In their approach, the young mathematicians circumvented a logical fallacy known as circular reasoning. While trigonometry often incorporates the Pythagorean theorem, Jackson and Johnson’s proof utilized the Law of Sines, avoiding the need to assume the theorem’s truth. Their findings, as published, include four entirely new trigonometric proofs, as well as an innovative method that produced five additional proofs, bringing their total to ten.
Remarkably, Jackson and Johnson are only the third and fourth individuals known to have proven the Pythagorean theorem using trigonometry without circular reasoning. The other two were professional mathematicians. “I didn’t think it would go this far,” Jackson, now a pharmacology student at Xavier University of Louisiana, admitted. “I was pretty surprised to be published.”
In their paper, the students highlight two distinct ways to present trigonometric functions such as sine and cosine.
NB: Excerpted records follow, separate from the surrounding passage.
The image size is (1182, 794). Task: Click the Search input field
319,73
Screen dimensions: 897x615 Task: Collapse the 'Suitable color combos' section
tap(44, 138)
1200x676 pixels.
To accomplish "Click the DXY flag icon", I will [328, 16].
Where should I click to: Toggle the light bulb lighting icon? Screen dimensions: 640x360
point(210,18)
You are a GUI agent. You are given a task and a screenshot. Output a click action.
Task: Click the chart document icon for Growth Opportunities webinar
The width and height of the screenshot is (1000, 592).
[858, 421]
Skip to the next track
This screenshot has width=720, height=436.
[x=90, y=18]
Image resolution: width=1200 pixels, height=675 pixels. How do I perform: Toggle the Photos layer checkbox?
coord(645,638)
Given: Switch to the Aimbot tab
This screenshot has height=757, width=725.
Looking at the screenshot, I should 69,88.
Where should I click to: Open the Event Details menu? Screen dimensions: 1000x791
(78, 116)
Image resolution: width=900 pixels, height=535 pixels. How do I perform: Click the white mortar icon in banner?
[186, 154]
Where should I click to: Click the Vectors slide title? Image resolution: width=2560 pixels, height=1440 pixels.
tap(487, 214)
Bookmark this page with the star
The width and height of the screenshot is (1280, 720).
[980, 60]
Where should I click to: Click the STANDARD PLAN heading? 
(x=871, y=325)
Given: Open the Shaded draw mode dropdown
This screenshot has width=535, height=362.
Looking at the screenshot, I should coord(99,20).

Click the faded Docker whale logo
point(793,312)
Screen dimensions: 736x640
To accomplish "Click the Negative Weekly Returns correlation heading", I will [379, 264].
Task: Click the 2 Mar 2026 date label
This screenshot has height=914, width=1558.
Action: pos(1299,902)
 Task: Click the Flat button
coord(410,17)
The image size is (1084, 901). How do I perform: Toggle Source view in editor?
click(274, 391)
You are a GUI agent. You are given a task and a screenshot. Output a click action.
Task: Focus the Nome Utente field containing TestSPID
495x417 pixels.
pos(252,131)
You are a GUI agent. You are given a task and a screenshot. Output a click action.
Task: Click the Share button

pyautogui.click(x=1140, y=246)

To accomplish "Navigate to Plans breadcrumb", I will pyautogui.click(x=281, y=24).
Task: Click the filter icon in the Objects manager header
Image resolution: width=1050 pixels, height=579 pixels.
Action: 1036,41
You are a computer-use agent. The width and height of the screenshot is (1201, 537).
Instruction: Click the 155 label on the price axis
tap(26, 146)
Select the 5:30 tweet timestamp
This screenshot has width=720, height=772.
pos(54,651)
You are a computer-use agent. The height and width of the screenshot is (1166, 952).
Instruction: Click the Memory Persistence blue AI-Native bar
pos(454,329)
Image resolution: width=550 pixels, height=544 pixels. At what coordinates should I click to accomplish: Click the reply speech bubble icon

They argue that these methods are often mistakenly merged into one, creating confusion. By separating these methods, they were able to identify multiple new ways to prove the Pythagorean theorem. “Trying to make sense of trigonometry can be like trying to make sense of a picture where two different images have been printed on top of each other,” they wrote. This separation, they concluded, opens the door to discovering “a large collection of new proofs of the Pythagorean theorem.”